■ Prompt
Make an exact copy of the records that follow, with each picture omitted.

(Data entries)

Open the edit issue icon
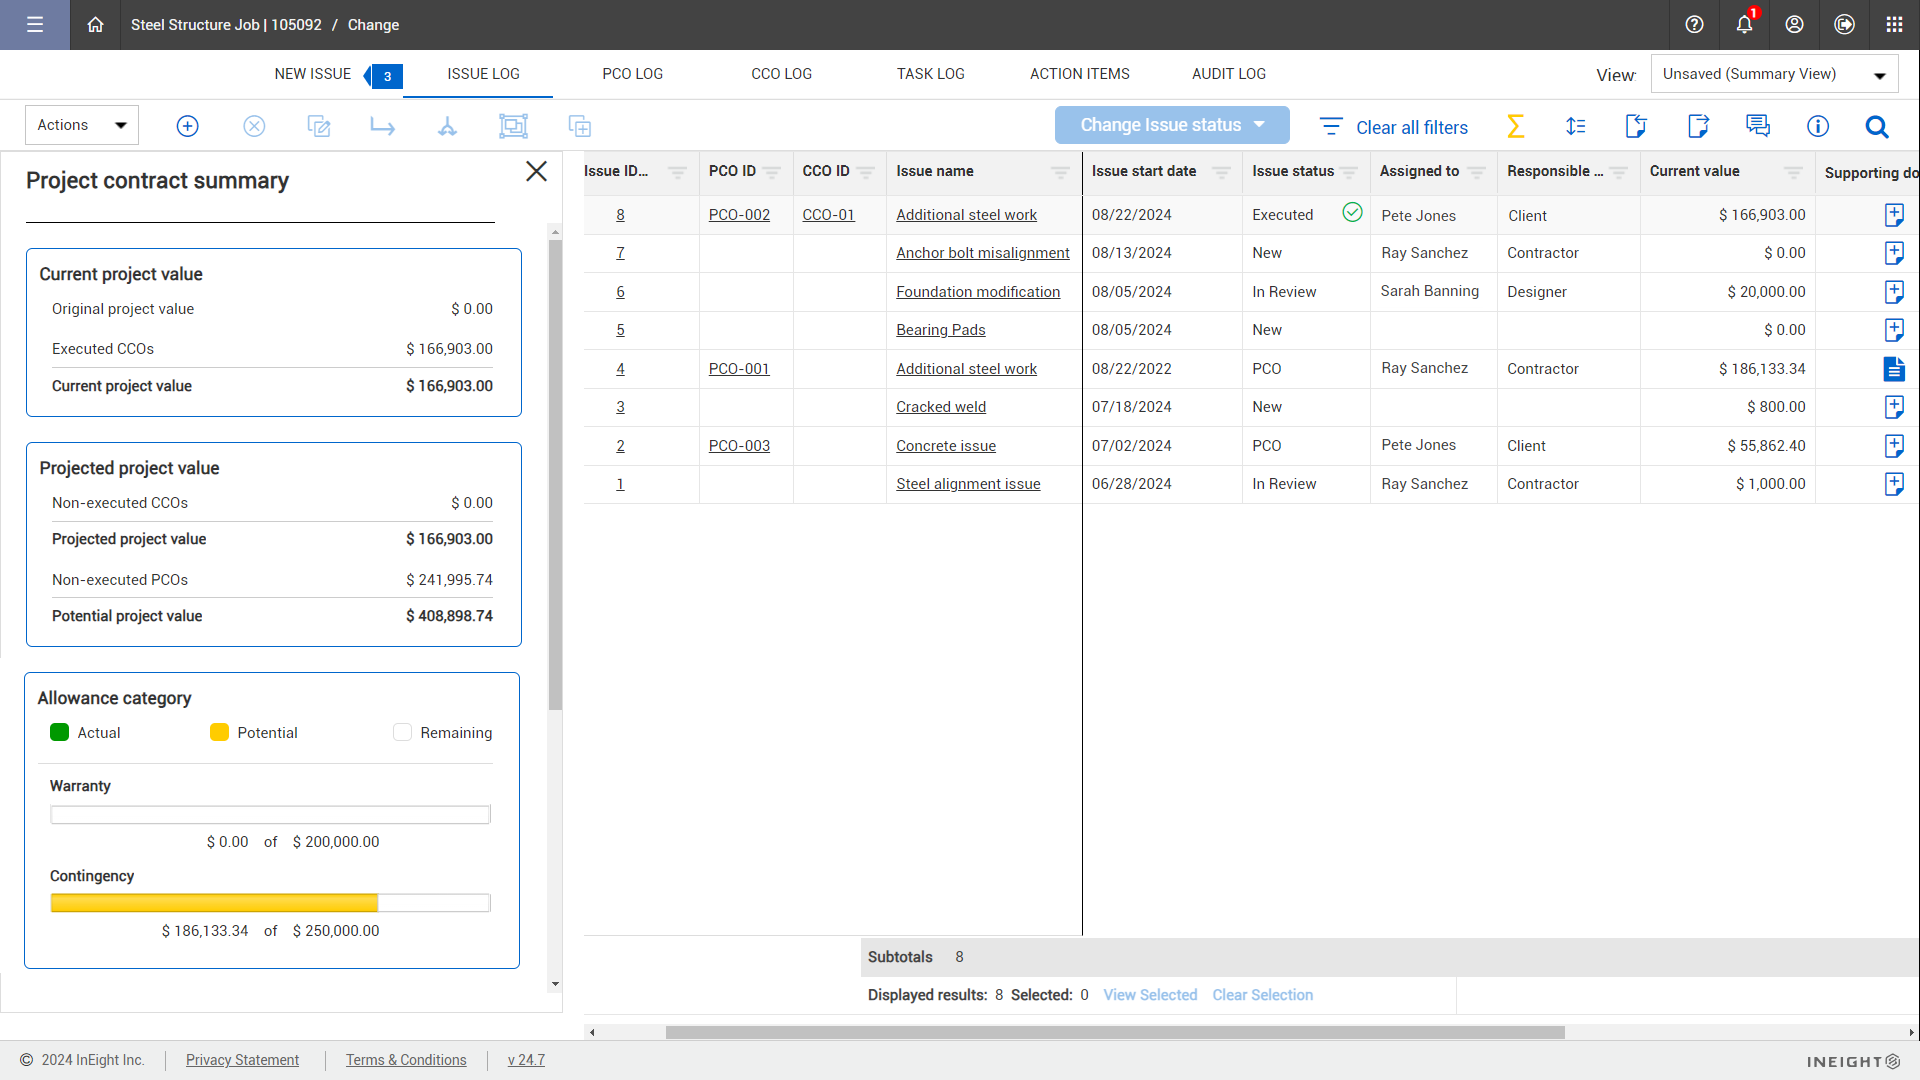 (x=318, y=126)
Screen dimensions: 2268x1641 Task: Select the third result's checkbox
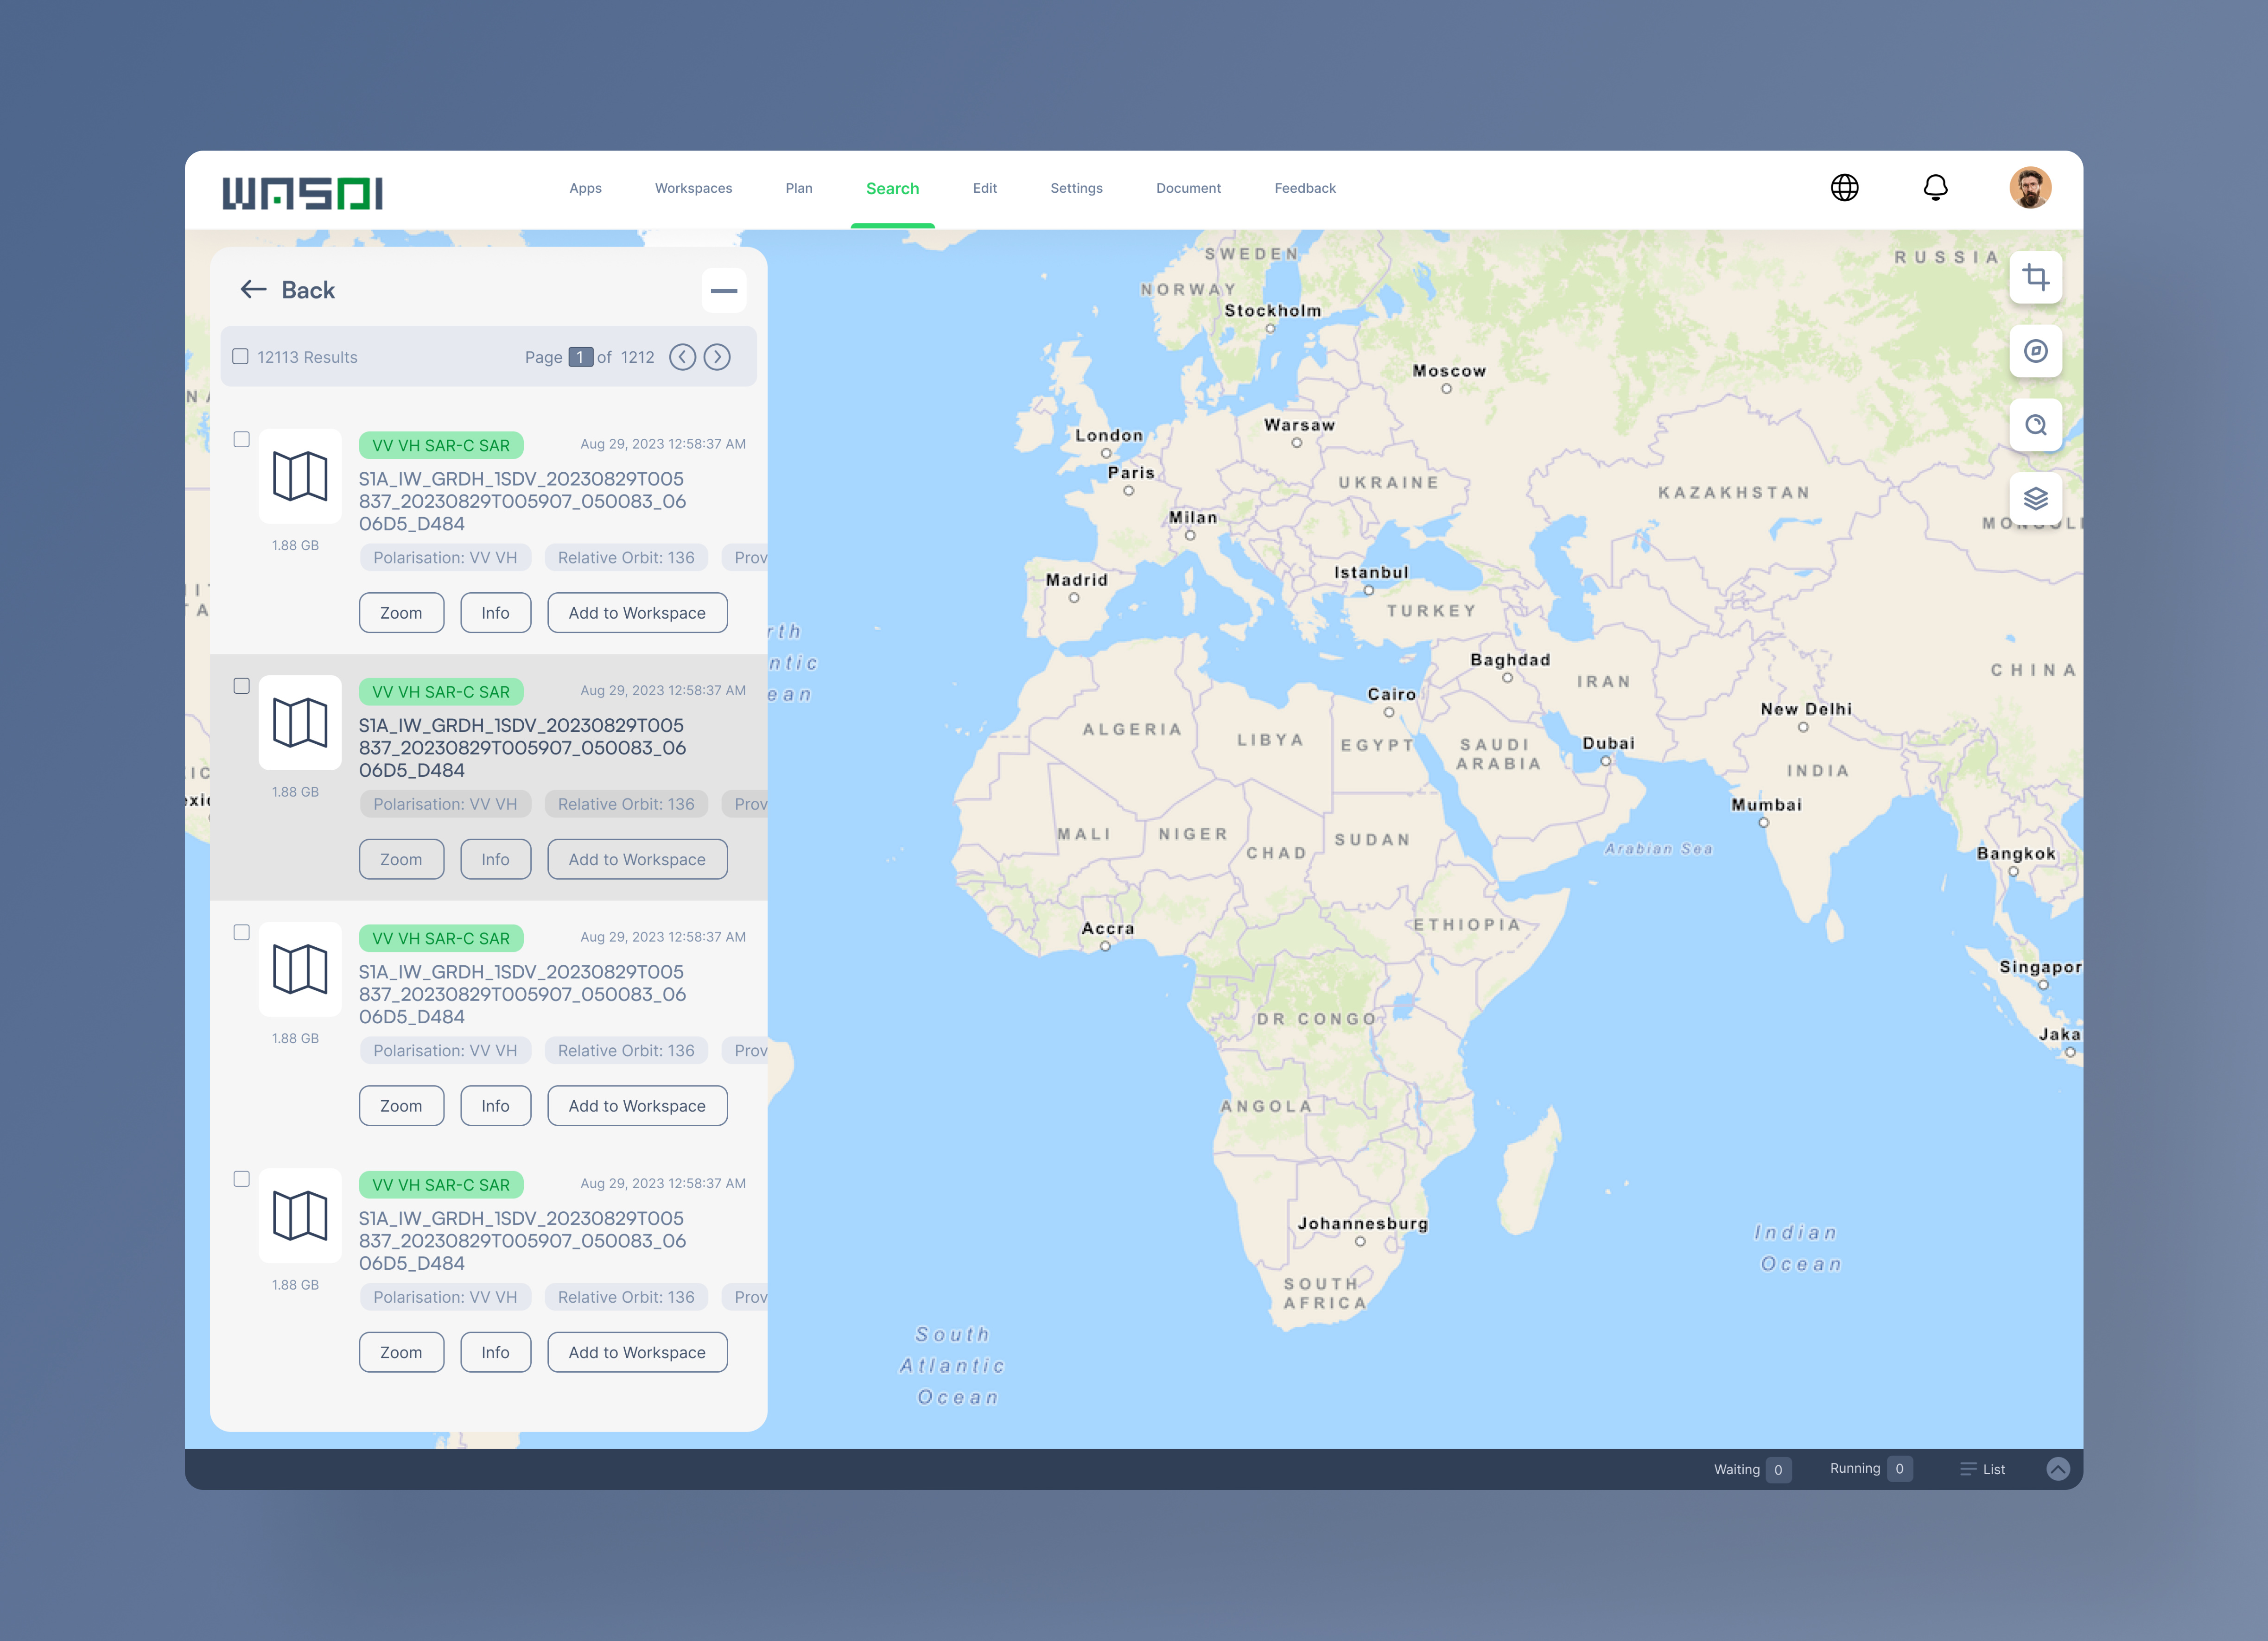coord(241,933)
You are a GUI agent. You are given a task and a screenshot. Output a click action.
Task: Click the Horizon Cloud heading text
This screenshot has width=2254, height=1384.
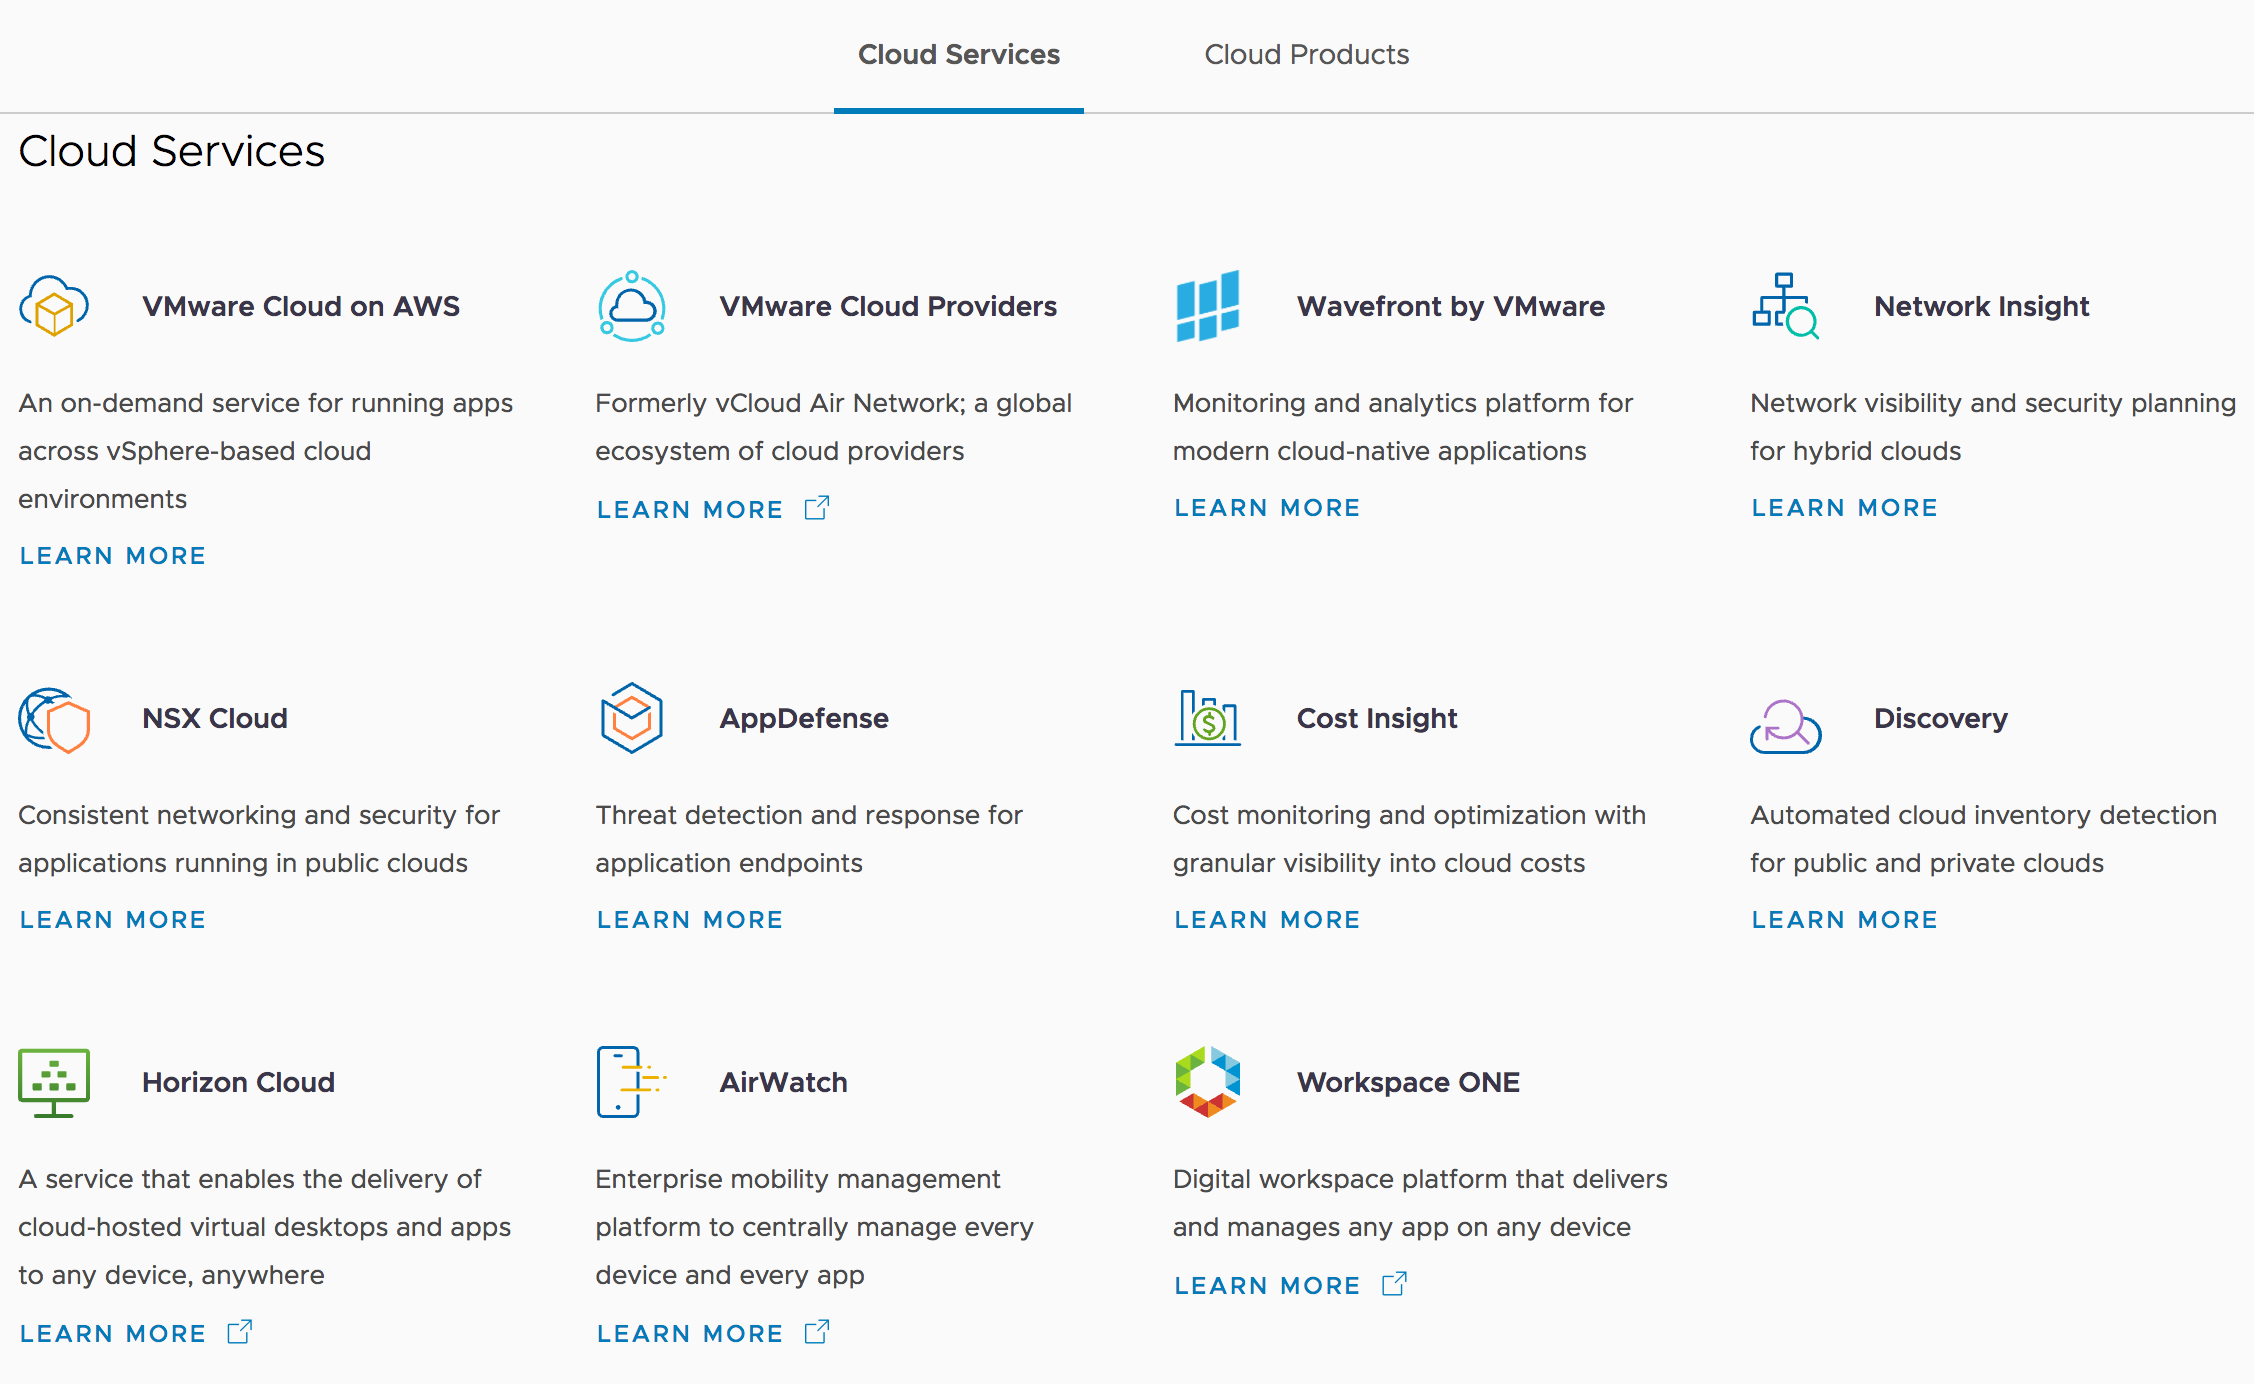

■ Reply to the task
Open the edit issue icon
 (x=318, y=126)
Screen dimensions: 2268x1641 Task: Select the third result's checkbox
coord(241,933)
You are a GUI agent. You are given a task and a screenshot. Output a click action.
Task: Click the Horizon Cloud heading text
This screenshot has width=2254, height=1384.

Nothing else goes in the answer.